[Interface element records]
__________________________________________________
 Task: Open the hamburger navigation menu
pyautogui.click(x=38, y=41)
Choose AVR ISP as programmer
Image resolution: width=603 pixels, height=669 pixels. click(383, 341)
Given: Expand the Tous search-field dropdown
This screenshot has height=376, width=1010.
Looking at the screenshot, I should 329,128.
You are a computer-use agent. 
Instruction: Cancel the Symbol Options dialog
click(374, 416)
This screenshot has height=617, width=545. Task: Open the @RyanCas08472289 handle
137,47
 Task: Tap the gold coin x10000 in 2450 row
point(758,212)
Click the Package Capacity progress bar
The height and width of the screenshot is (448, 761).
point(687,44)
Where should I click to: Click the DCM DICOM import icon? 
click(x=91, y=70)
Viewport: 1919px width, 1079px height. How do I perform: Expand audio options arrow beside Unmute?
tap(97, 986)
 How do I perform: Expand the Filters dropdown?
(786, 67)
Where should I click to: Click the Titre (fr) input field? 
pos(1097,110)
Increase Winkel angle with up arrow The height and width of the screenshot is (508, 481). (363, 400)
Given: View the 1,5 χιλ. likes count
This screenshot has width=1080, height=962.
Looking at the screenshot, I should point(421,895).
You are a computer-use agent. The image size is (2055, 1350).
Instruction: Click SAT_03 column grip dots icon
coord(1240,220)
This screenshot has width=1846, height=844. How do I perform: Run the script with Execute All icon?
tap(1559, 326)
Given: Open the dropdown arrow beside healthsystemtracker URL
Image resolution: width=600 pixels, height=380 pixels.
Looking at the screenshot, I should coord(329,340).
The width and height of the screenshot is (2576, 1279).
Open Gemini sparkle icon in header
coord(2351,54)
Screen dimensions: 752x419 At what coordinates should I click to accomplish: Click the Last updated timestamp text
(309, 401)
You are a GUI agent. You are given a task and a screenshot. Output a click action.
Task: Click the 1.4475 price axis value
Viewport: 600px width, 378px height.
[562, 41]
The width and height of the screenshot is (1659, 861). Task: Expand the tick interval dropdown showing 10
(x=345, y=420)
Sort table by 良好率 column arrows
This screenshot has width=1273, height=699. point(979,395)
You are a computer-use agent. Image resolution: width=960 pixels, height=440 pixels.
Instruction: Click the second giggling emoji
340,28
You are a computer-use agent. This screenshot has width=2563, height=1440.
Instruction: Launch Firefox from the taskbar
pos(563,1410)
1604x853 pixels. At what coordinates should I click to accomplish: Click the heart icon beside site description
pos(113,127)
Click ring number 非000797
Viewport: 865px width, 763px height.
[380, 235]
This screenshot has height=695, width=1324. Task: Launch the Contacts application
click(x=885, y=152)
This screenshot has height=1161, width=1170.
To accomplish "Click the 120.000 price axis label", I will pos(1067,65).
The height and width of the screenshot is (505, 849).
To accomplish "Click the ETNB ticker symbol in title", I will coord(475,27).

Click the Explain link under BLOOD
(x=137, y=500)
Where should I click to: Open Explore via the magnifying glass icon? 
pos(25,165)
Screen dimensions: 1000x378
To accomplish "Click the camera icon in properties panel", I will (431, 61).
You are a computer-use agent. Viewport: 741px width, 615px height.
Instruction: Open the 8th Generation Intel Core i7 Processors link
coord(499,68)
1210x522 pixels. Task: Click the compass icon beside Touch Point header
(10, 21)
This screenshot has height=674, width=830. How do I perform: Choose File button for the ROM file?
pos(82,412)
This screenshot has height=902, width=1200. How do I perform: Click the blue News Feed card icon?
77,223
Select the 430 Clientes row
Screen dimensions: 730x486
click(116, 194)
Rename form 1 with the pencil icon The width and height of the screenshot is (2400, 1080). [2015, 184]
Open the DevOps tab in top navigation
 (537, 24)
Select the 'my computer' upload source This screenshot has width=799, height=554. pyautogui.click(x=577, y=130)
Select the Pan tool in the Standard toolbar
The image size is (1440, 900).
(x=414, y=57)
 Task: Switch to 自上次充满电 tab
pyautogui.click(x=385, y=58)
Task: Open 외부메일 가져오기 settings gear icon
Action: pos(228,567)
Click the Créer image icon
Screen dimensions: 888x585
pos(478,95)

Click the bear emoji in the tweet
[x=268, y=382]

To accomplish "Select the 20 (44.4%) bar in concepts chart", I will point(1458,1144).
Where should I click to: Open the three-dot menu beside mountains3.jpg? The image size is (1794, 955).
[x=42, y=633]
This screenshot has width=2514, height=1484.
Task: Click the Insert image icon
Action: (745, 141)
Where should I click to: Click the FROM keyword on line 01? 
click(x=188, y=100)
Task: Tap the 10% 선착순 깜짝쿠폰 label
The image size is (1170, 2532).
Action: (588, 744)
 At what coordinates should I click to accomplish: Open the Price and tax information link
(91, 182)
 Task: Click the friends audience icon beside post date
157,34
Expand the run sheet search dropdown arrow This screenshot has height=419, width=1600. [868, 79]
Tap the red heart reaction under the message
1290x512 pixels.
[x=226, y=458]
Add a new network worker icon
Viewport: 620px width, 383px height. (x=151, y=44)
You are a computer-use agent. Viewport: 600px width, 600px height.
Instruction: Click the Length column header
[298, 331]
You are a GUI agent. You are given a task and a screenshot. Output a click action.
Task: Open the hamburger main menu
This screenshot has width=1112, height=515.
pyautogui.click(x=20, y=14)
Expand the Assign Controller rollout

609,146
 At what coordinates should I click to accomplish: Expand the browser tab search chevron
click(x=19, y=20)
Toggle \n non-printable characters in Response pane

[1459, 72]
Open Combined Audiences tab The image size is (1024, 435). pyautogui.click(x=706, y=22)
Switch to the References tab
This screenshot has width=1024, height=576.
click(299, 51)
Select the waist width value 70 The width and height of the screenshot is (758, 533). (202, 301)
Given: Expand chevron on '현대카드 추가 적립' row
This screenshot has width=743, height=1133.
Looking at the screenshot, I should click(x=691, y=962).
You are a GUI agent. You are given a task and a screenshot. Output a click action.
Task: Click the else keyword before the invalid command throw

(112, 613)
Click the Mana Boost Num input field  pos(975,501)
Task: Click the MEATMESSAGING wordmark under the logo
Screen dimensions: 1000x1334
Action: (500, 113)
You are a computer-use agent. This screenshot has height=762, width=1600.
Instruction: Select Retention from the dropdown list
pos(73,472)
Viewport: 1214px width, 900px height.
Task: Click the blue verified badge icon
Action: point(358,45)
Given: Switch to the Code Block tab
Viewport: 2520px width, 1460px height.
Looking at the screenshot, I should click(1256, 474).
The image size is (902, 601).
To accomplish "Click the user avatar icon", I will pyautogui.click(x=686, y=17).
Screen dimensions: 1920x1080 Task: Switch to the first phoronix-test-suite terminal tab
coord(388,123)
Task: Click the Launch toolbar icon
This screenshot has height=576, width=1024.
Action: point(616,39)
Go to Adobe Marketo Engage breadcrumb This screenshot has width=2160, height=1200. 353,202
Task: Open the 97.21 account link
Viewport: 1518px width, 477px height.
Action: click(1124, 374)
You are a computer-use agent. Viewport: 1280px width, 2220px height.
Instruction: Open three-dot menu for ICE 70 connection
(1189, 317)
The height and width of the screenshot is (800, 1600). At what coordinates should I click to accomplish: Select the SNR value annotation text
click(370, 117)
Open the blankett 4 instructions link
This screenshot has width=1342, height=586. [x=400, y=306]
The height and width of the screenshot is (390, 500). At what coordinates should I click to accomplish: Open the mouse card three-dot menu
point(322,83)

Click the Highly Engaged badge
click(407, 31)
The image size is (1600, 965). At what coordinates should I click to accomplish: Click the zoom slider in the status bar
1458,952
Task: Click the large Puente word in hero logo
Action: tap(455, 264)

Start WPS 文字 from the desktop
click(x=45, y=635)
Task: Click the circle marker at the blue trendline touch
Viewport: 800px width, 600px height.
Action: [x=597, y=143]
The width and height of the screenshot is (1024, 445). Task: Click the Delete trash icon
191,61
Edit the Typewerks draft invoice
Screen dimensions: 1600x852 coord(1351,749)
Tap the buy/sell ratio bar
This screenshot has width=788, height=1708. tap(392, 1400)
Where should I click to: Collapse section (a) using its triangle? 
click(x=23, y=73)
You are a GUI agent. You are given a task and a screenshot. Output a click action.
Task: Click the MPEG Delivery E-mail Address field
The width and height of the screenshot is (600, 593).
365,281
__________________________________________________
WHAT TO PRODUCE -> Please rewrite the part that opens with the line containing "Task: Click the friends" and closes with the line containing "Viewport: 620px width, 383px", replacing "icon" with "button" and leaving everything else unchanged.

FINISHED ANSWER ->
 Task: Click the friends audience button beside post date
157,34
Expand the run sheet search dropdown arrow This screenshot has height=419, width=1600. [868, 79]
Tap the red heart reaction under the message
1290x512 pixels.
[x=226, y=458]
Add a new network worker button
Viewport: 620px width, 383px height. (x=151, y=44)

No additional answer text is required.